MATERIAL PROVIDED: Begin

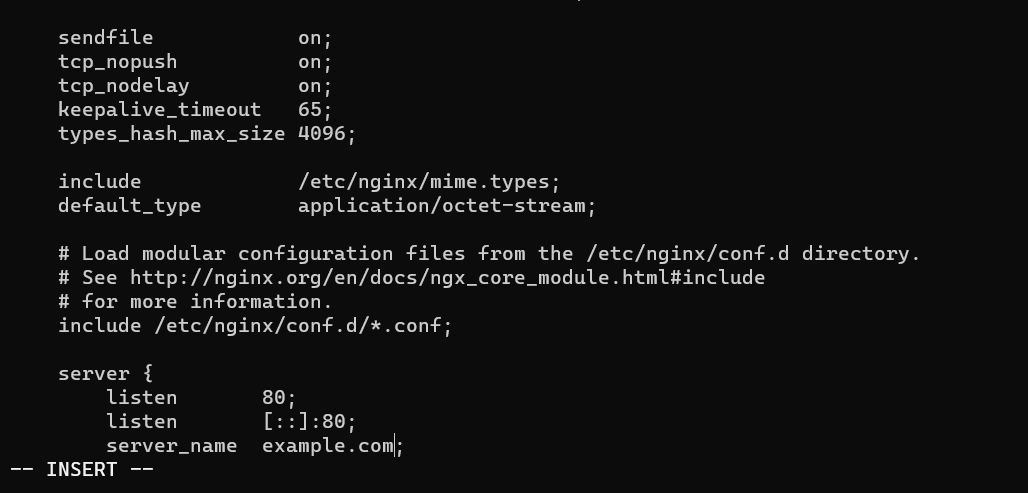Click the tcp_nodelay directive text

coord(123,86)
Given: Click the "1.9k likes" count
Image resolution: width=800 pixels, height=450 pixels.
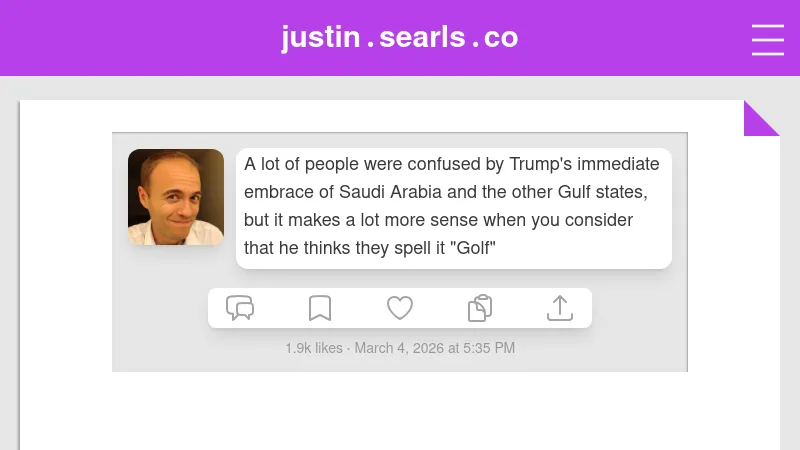Looking at the screenshot, I should click(x=313, y=348).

MATERIAL PROVIDED: End

TASK TO CARRY OUT – Drop the pictures, then write out only the lines running from the one containing "Image resolution: width=800" through the last line above, both included, exactly.

ANSWER FOR THIS EXERCISE –
Image resolution: width=800 pixels, height=450 pixels.
Looking at the screenshot, I should click(x=313, y=348).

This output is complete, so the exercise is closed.